Combined liver kidney transplantation for primary hyperoxaluria type 1: Will there still be a future? Current transplantation strategies and monocentric experience

Combined liver–kidney transplantation is a therapeutic option for children affected by type 1 primary hyperoxaluria. Persistently high plasma oxalate levels may lead to kidney graft failure. It is debated whether pre‐emptive liver transplantation, followed by kidney transplantation, might be a better strategy to reduce kidney graft loss. Our experience of 6 pediatric combined liver–kidney transplants for primary hyperoxaluria type 1 in pediatric recipients was retrospectively analyzed. Plasma oxalate levels were monitored before and after transplantation. All the recipients were on hemodialysis at transplantation. Median [IQR] recipient's age at transplantation was 11 [1–14] years; in all cases, a compatible graft from a pediatric brain‐dead donor aged 8 [2–16] years was used. In a median follow‐up of 7 [2–19] years after combined liver–kidney transplantation, no child died and no liver graft failure was observed; three kidney grafts were lost, due to chronic rejection, primary non‐function, and early renal oxalate accumulation.
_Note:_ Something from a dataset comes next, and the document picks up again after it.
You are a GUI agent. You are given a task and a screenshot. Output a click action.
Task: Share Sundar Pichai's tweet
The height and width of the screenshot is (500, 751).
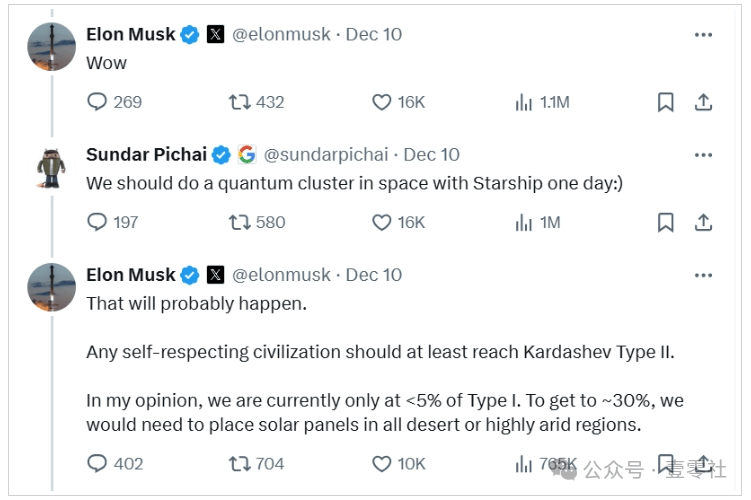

Liver and kidney graft survival remained stable at 1, 3, and 5 years, at 100% and 85%, respectively. Kidney graft loss was the major complication in our series. Risk is higher with very young, low‐weight donors. The impact of treatment with glyoxalate pathway enzyme inhibitors treatment in children with advanced disease as well as of donor kidney preservation by ex vivo machine perfusion needs to be evaluated. At present, a case‐by‐case discussion is needed to establish an optimal treatment strategy.